MLGym (Meta)¶
external · status: active · focus: end-to-end · discipline: computer-science · started: 2025
Project page: https://github.com/facebookresearch/MLGym
Source: projects/landscape/mlgym.yml
Positioning¶
A gym-style framework and benchmark (MLGym-Bench, arXiv:2502.14499) for advancing AI research agents on 13 diverse ML research tasks (CV, NLP, RL, game theory). Like aviary, MLGym is evaluation infrastructure for RISE-style systems rather than a RISE pipeline itself.
Distinctive contribution¶
First gym environment specifically for ML research tasks — not general QA or knowledge work — covering idea generation, data processing, method implementation, training, and result analysis as a unified RL training surface.
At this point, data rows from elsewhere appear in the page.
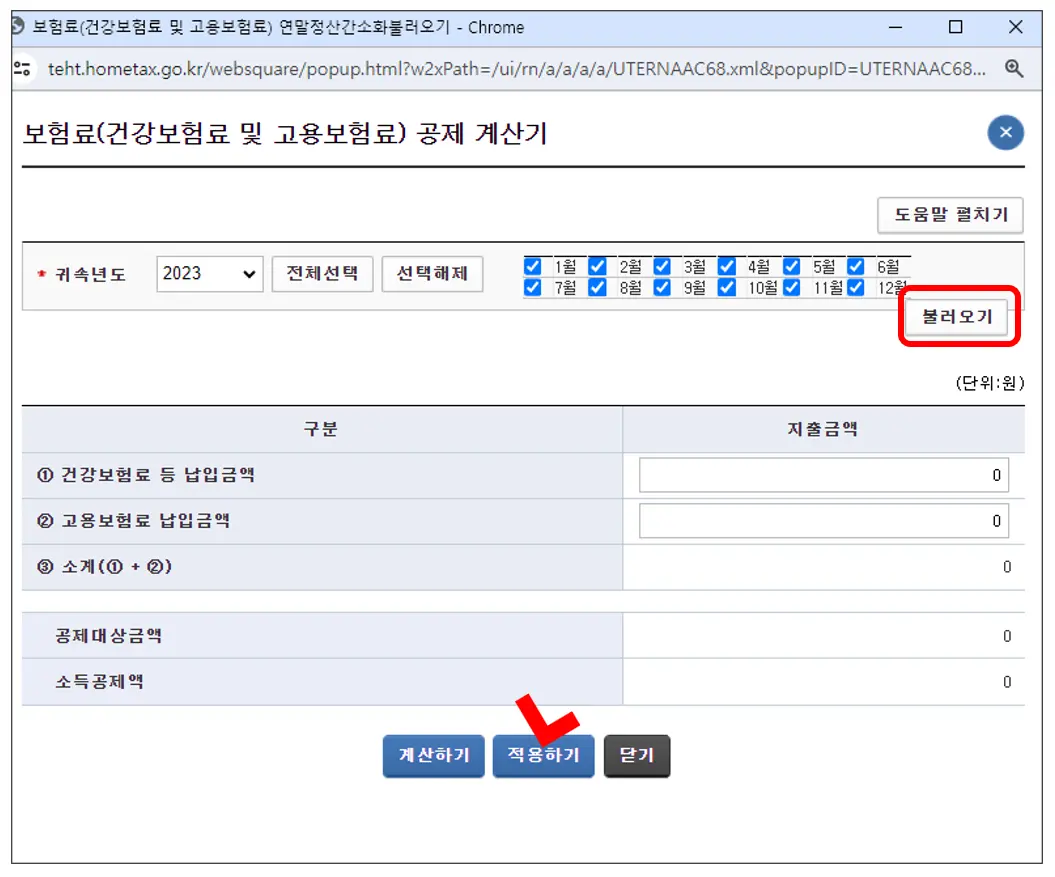Viewport: 1055px width, 877px height.
Task: Open the 귀속년도 year dropdown showing 2023
Action: (208, 273)
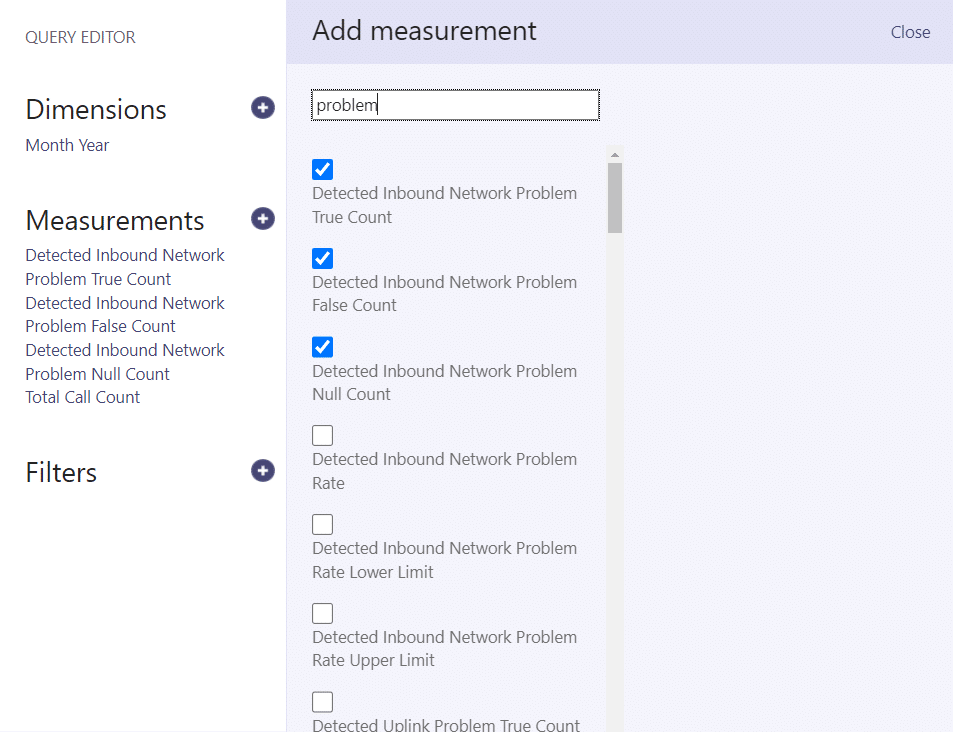Screen dimensions: 953x732
Task: Click the QUERY EDITOR heading
Action: (x=80, y=37)

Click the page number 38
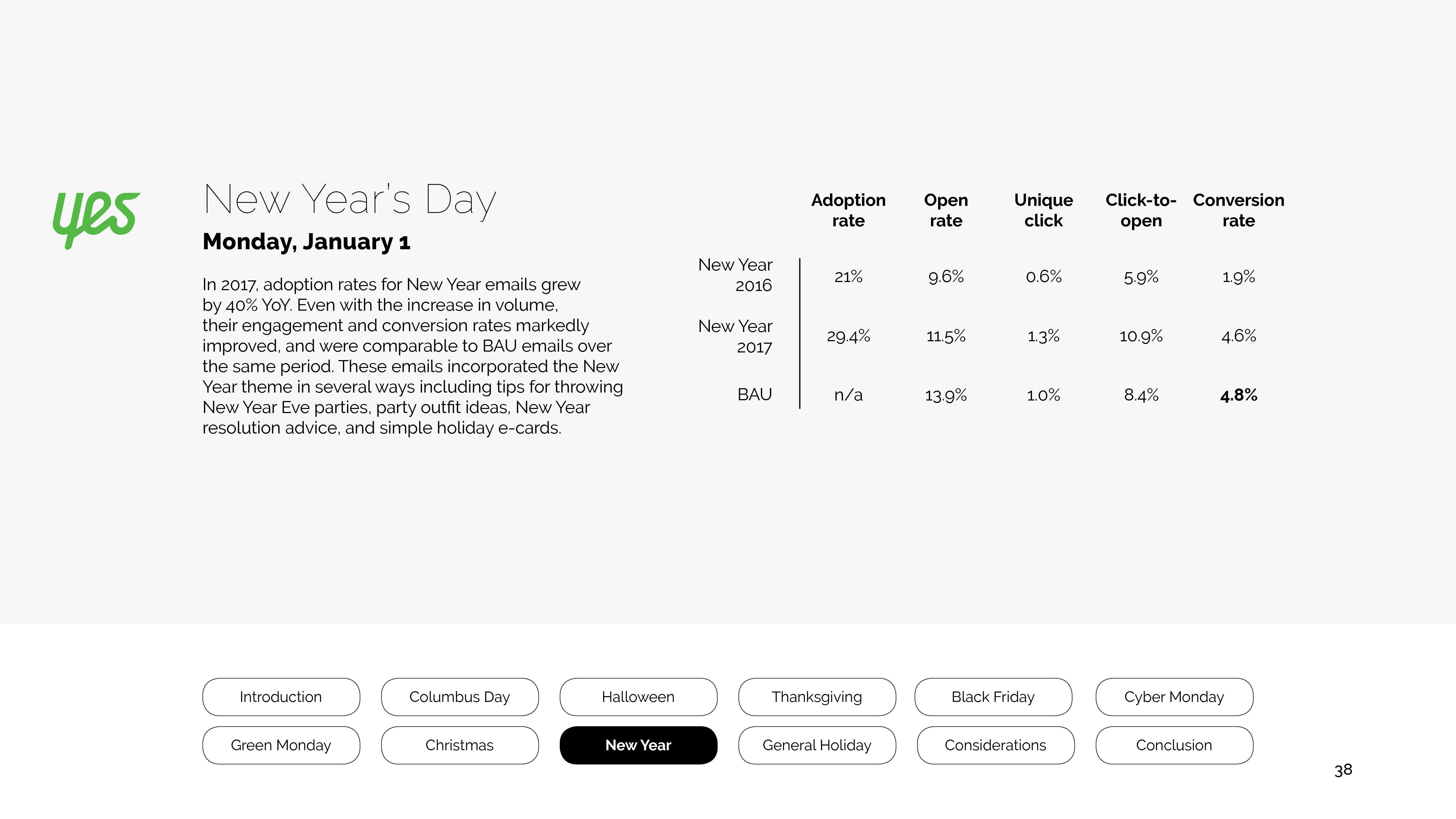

Distinct from Aviary in that it targets the training of research agents via RL, not only their evaluation.
Evaluation scores¶
| Dimension | Score (0–3) | Note |
|---|---|---|
| Lifecycle coverage | 0 | Cross-cutting evaluation/training infrastructure; not a pipeline producing scholarship. |
| Autonomy level | 2 | Supervised: user defines tasks; agents act within them; RL training is a separate pipeline. |
| Architectural transparency | 3 | Open source; arXiv:2502.14499; benchmark task definitions public. |
| Inputs supported | 2 | 13 task definitions across CV, NLP, RL, game theory; extensible to user-defined tasks. |
| Outputs / reproducibility | 3 | Reproducible by design — gym-style task specs + trajectory artifacts. |
| Internal evaluation | 2 | Used to benchmark AI research agents in the arXiv paper; framework described as experimental. |
| Openness | 2 | CC BY-NC 4.0 license — open for research and non-commercial use; not permissive for commercial deployment. |
| Maturity / traction | 2 | 599 stars; Meta institutional backing; last push 2025-08; flagged as 'experimental, under heavy development'. |
| Cross-family policy | 0 | Single-family in published baselines; framework agnostic but no policy. |
| Runtime assurance | 1 | Task-level trajectory + leaderboard scoring; runtime gating minimal. |
| Cross-platform portability | 1 | Open framework, multiple agents pluggable; not multi-IDE. |
Scored on 2026-05-18. See the evaluation rubric.
Tags¶
Pipeline stages: hypothesis-generation research-design data-analysis code-generation
Architectural features: tool-use artifact-versioning iterative-loop
Inputs: task-specification
Outputs: agent-trajectories evaluation-metrics training-data
Data sources: benchmark-datasets
Knowledge sources: task-descriptions
Limitations¶
- Non-commercial license restricts deployment options.
- Evaluation infrastructure — value depends on downstream agent systems being benchmarked.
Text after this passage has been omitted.